Все жило напоказ, все ощущало на себе его голодный, свежий взгляд, заученно потягивалось, улыбалось, зазывало, дыша равнодушной готовностью даться… «Да им же все равно, — кольнула брезгливая мысль, — что мы, что офицеры, и нам, выходит, тоже…» Но вместе с отторженьем накатило, глуша и полня кровью, ничем не подавляемое возбуждение.
Во главе стола — Мерфельд, в самом деле теперь Мефистофель, со своей заостренной бородкой, рогатыми бровями оперного демона и невидящим взглядом пресыщенных глаз…
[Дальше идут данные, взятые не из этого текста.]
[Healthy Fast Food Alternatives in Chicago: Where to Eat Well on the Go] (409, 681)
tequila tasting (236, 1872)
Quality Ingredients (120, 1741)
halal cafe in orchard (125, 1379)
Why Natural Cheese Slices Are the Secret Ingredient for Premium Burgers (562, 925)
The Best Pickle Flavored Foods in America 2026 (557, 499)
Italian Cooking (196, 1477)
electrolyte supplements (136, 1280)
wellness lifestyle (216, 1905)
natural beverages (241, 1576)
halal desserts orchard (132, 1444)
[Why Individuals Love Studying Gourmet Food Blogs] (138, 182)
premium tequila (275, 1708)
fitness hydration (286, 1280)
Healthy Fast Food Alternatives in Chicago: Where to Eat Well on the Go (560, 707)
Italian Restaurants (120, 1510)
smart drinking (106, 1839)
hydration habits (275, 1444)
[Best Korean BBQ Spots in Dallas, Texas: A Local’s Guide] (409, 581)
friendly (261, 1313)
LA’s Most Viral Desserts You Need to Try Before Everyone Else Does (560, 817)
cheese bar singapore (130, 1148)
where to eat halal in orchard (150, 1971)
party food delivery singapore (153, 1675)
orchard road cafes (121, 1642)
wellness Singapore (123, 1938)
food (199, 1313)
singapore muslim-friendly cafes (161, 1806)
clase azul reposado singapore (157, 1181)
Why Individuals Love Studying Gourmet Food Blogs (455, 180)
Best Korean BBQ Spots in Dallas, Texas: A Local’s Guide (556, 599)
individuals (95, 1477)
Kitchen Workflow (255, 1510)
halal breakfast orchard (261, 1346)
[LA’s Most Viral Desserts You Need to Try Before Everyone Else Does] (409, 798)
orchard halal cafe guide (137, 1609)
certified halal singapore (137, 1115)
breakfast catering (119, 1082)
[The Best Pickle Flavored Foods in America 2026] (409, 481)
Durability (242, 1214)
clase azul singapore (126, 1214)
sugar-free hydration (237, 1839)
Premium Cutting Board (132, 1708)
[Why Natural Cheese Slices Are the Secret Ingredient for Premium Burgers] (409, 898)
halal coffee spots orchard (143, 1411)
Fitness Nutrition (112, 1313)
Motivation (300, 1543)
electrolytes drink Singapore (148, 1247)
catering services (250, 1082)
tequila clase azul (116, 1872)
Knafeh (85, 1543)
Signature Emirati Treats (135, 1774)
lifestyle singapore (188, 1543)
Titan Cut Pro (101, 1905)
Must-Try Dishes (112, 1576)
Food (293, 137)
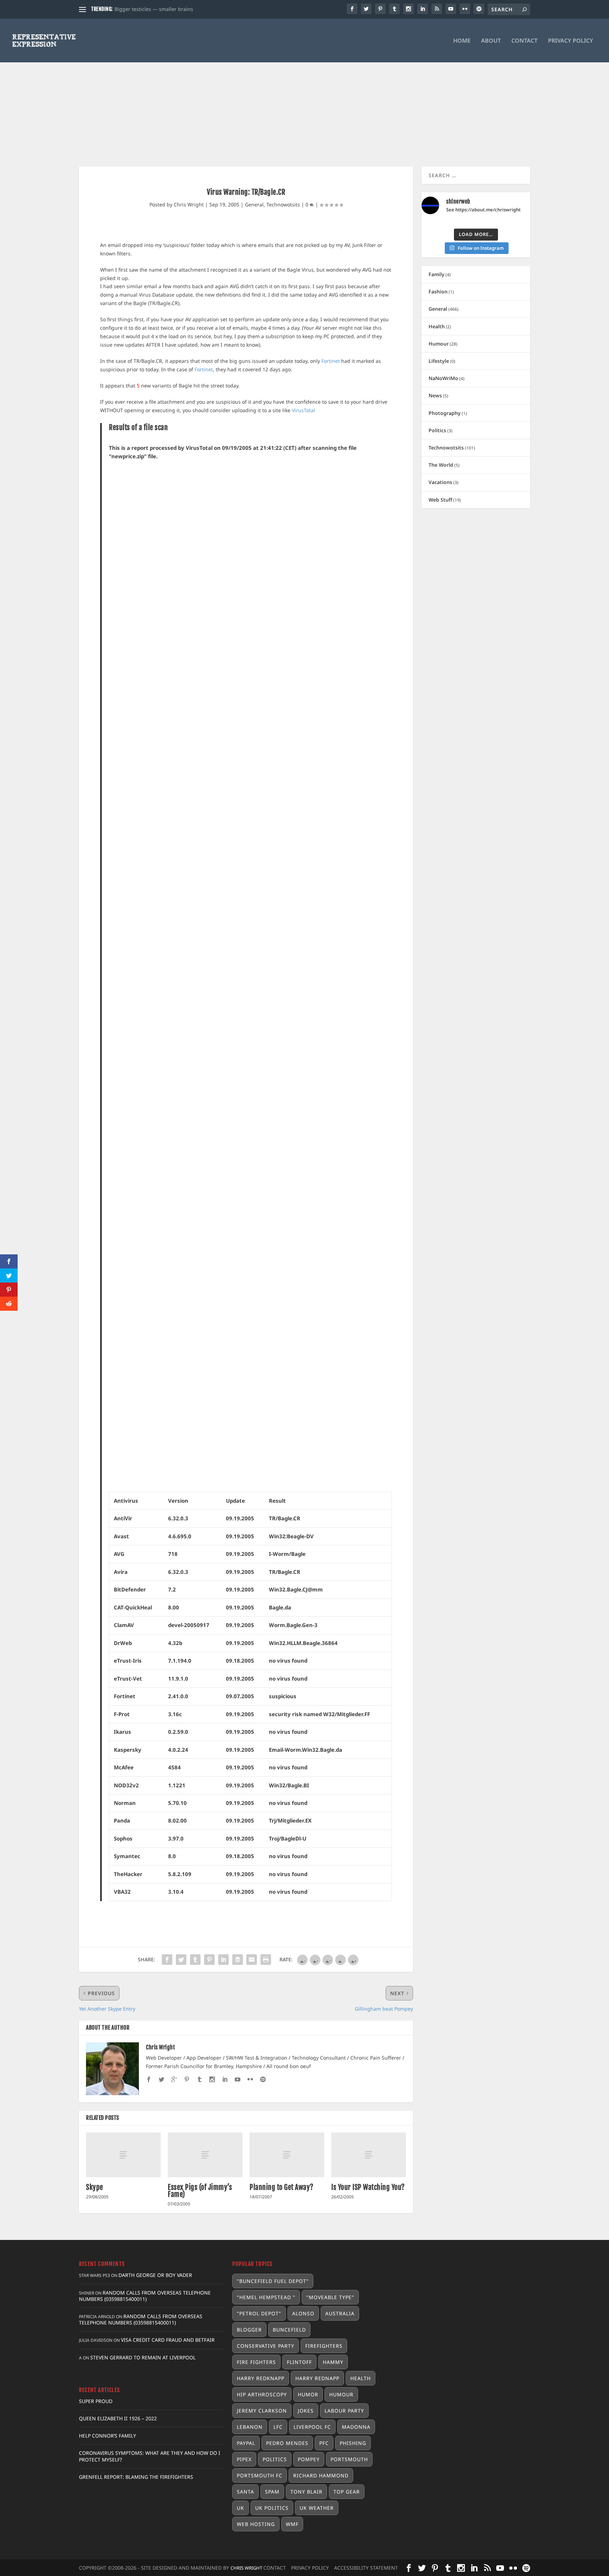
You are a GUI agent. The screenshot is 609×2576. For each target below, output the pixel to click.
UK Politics (272, 2507)
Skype (94, 2187)
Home (461, 41)
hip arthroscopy (262, 2394)
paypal (246, 2443)
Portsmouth (349, 2459)
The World (441, 464)
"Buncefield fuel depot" (273, 2281)
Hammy (333, 2362)
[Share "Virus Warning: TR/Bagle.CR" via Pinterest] (209, 1960)
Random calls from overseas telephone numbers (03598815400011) (145, 2295)
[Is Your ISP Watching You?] (368, 2155)
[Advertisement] (304, 99)
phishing (353, 2443)
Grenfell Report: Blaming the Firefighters (136, 2476)
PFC (324, 2443)
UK (240, 2507)
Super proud (95, 2401)
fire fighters (256, 2362)
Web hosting (256, 2524)
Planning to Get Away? (282, 2187)
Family (436, 274)
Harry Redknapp (260, 2378)
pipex (244, 2459)
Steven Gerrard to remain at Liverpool (143, 2357)
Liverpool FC (312, 2426)
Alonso (303, 2313)
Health (437, 326)
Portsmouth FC (259, 2475)
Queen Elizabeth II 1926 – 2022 (118, 2418)
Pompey (309, 2459)
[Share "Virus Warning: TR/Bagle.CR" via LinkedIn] (223, 1960)
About (491, 41)
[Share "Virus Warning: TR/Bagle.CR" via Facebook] (167, 1960)
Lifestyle (439, 361)
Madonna (356, 2426)
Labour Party (344, 2410)
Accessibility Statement (366, 2567)
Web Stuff (440, 499)
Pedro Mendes (287, 2443)
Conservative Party (265, 2345)
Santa (245, 2491)
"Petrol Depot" (259, 2313)
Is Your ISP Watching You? (368, 2187)
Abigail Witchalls (134, 9)
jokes (306, 2410)
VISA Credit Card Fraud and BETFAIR (168, 2339)
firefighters (324, 2345)
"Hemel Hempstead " (266, 2297)
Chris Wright (189, 204)
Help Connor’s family (107, 2435)
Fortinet (330, 361)
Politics (437, 430)
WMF (292, 2524)
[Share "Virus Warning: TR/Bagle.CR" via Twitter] (181, 1960)
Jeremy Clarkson (262, 2410)
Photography (445, 413)
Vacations (440, 482)
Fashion (438, 291)
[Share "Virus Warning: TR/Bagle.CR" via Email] (252, 1960)
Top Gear (346, 2491)
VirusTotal (303, 410)
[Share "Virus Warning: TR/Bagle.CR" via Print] (266, 1960)
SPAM (272, 2491)
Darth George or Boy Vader (155, 2275)
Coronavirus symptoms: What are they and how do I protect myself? (149, 2456)
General (254, 204)
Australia (340, 2313)
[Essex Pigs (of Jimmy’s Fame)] (205, 2155)
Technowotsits (283, 204)
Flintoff (299, 2362)
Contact (524, 41)
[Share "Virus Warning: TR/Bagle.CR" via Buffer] (237, 1960)
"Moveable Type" (330, 2297)
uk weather (317, 2507)
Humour (439, 343)
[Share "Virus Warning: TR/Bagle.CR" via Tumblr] (195, 1960)
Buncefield (289, 2329)
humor (308, 2394)
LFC (278, 2426)
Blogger (249, 2329)
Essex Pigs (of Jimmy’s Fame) (200, 2191)
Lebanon (250, 2426)
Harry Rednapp (317, 2378)
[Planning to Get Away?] (287, 2155)
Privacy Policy (570, 41)
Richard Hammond (321, 2475)
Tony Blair (306, 2491)
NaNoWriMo (443, 378)
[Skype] (123, 2155)
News (435, 395)
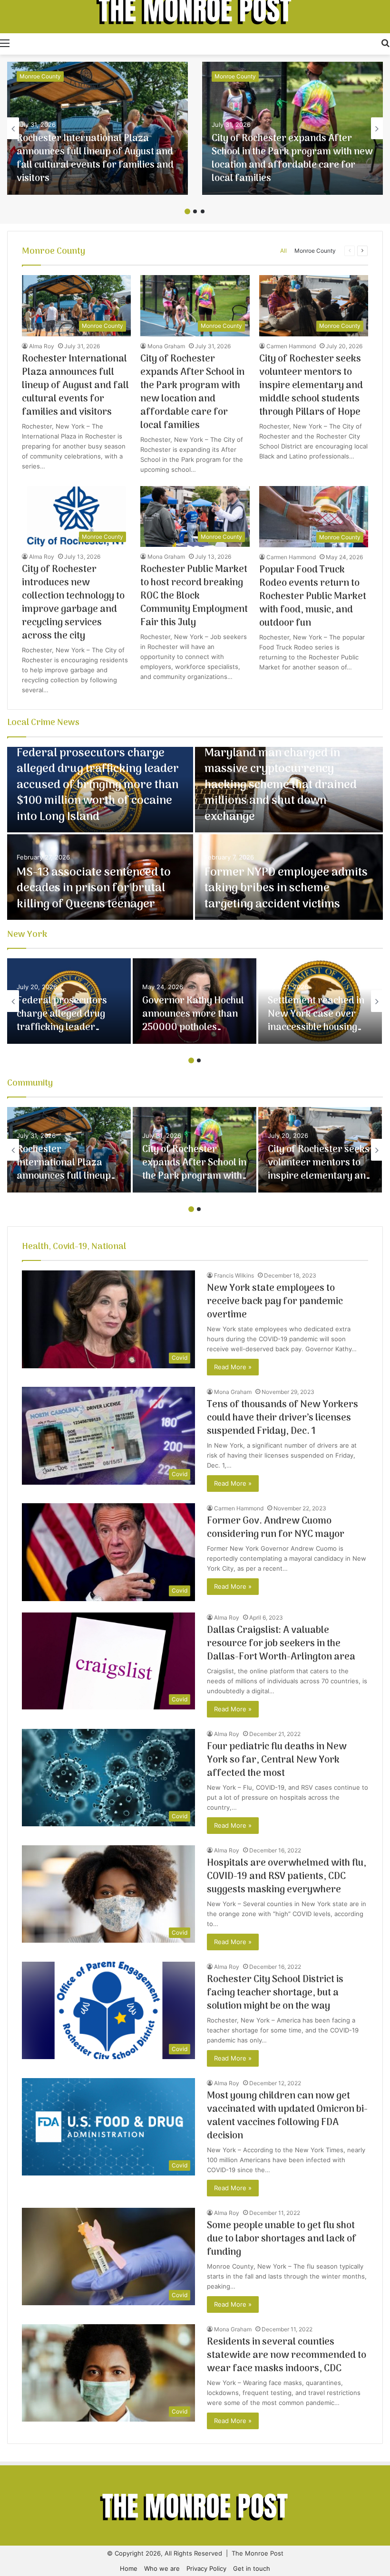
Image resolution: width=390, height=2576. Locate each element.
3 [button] (203, 211)
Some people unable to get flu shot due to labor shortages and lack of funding (281, 2239)
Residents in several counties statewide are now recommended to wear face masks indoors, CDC (286, 2355)
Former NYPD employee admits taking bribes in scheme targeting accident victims (286, 888)
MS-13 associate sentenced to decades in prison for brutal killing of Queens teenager (94, 888)
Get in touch (251, 2568)
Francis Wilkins (234, 1275)
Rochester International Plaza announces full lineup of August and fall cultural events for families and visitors (95, 158)
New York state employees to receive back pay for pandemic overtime (275, 1302)
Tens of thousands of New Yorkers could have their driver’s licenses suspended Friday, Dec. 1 (282, 1418)
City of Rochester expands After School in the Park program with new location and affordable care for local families (292, 158)
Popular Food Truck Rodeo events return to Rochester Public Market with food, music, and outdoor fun (312, 597)
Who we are (162, 2568)
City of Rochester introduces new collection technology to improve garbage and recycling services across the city (73, 603)
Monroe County (40, 76)
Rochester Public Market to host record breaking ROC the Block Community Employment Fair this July (194, 596)
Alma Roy (41, 346)
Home (128, 2568)
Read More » (233, 1367)
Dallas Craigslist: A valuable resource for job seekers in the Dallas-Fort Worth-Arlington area (281, 1644)
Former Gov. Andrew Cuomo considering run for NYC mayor (275, 1528)
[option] (97, 128)
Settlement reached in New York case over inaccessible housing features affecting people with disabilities (318, 1027)
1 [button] (187, 211)
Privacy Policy (206, 2568)
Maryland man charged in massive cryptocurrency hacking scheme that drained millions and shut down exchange (281, 785)
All (283, 250)
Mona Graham (166, 346)
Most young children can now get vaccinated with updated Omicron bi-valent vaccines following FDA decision (287, 2116)
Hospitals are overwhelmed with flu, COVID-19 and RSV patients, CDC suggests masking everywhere (286, 1877)
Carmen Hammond (291, 346)
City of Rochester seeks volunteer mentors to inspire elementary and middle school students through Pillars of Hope (311, 386)
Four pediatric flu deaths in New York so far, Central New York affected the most (277, 1760)
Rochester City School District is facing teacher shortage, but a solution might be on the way (275, 1993)
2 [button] (195, 211)
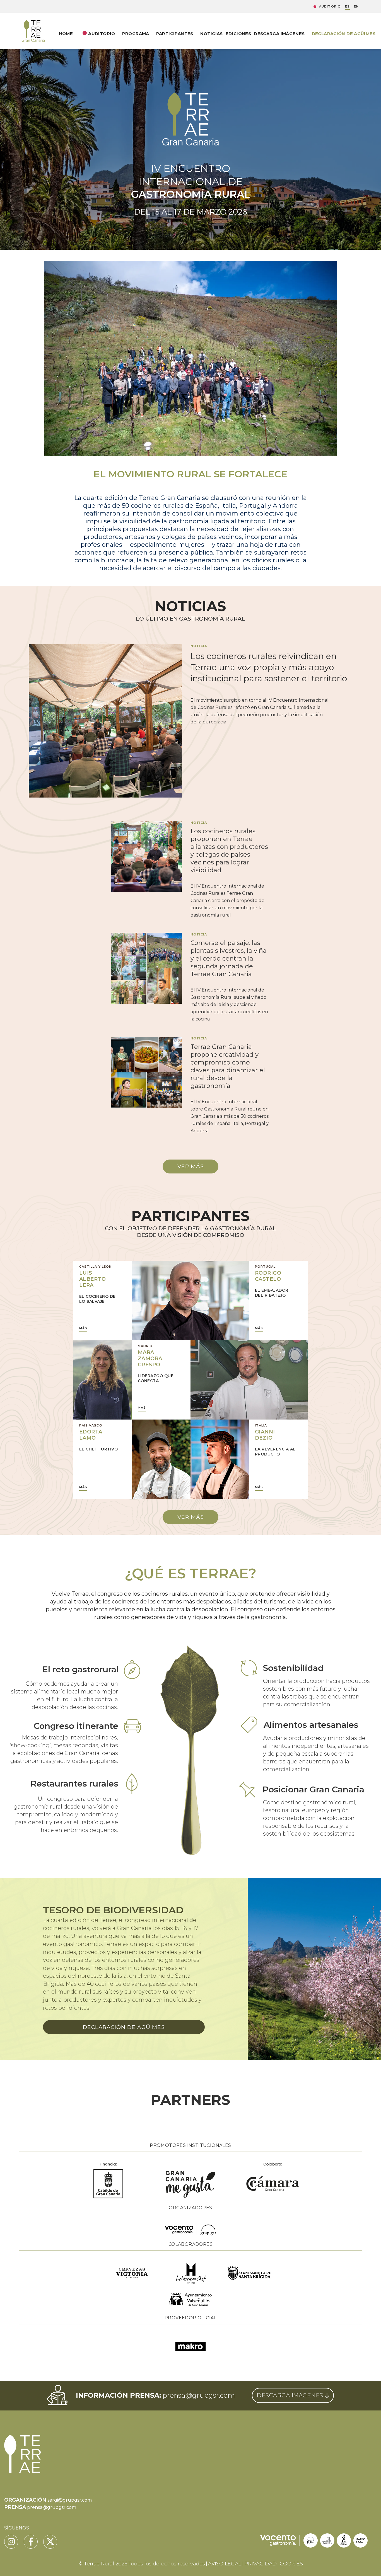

— А, Сергей Серафимыч… Решили вспомнить гимназические годы? Или пришли наставить на путь истинный? Взыскать по всей строгости революционной морали?
— У самого должна быть совесть, а если нет — чужую в вас не вложишь, — сказал Сергей как можно холодней, косясь на красивую стерву, сцепившую руки у пьяного начоперода на плече.
Она смотрела на Северина зеленоватыми кошачьими глазами, как будто знающими про него что-то самое стыдное.
— Это верно, — согласился Мерфельд. — Кому что дано — кому совесть, а кому лошадиные чресла, как у Гришки Распутина. — Девки прыснули смехом. — Есть, знаете ли, в некоторых наших комиссарах что-то скопческое — с Шигониным успели познакомиться? Одна у них женщина — революция. Так и должно быть, скажете? Одной ей служить? Да только ведь женщина, а? Грядущая жена. Могучих лишь одних к своим приемлет недрам… готовая дать плод от девственного чрева. А эти чем могут ее, простите, оплодотворить? Вот она и принимает одного Леденева. С ним в щедром сладострастии трепещет, в то время как эти лишь слюни пускают. Не можешь любить — тогда остается святым быть. А вернее, монахом, инквизитором, иезуитом. Других принуждать пожертвовать всем, чего самому не дано. И все-то у них должны быть железными. И все-то живое, что есть в человеке, — порок. Кровь лей, и свою, и чужую, а семя — не смей. Ведь если оплодотворить не можешь, то тут-то, милый мой, и остается единственная сладость — кровушка. И власть над любым, с кем бабы идут, над всяким, кто сильнее, даровитее тебя. — Мерфельд был уж так пьян, что как будто и трезв.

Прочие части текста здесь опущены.